I also really liked the one where they spring a guy from prison and made him give them the classified info he had, by putting him on a fake submarine and convincing him that it was going down and they all were going to die.

The Mind of Stefan Miklos is a classic. It was so complex most people never did get it, or how/why it worked. That one in particular suffers when part of it is cut for more commercial time.


----------



## caslu (Jun 24, 2003)

Church AV Guy said:


> :up:
> 
> I also really liked the one where they spring a guy from prison and made him give them the classified info he had, by putting him on a fake submarine and convincing him that it was going down and they all were going to die.
> 
> The Mind of Stefan Miklos is a classic. It was so complex most people never did get it, or how/why it worked. That one in particular suffers when part of it is cut for more commercial time.

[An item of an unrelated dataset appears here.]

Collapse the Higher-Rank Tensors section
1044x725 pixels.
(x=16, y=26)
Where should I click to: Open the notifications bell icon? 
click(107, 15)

Excellent episodes! The submarine one was even remade from the 80's version.


----------



## Doggie Bear (Jan 16, 2008)

doom1701 said:


> There was one episode, I think in season 5, where they were trying to convince a bad guy that he had been either asleep or frozen for 30 years. When the guy woke up in the "Future" hospital room, there was a giant flat panel TV in the room.
> 
> Sometimes the tech was way off, but they nailed that one pretty well.


That wasn't just any ordinary "bad guy"! He was played by *William Shatner*. That alone made that episode awesome.


----------



## JYoung (Jan 16, 2002)

doom1701 said:


> There was one episode, I think in season 5, where they were trying to convince a bad guy that he had been either asleep or frozen for 30 years. When the guy woke up in the "Future" hospital room, there was a giant flat panel TV in the room.
> 
> Sometimes the tech was way off, but they nailed that one pretty well.


Season 3, The Freeze.

Rollin played one of the doctors.



Doggie Bear said:


> That wasn't just any ordinary "bad guy"! He was played by *William Shatner*. That alone made that episode awesome.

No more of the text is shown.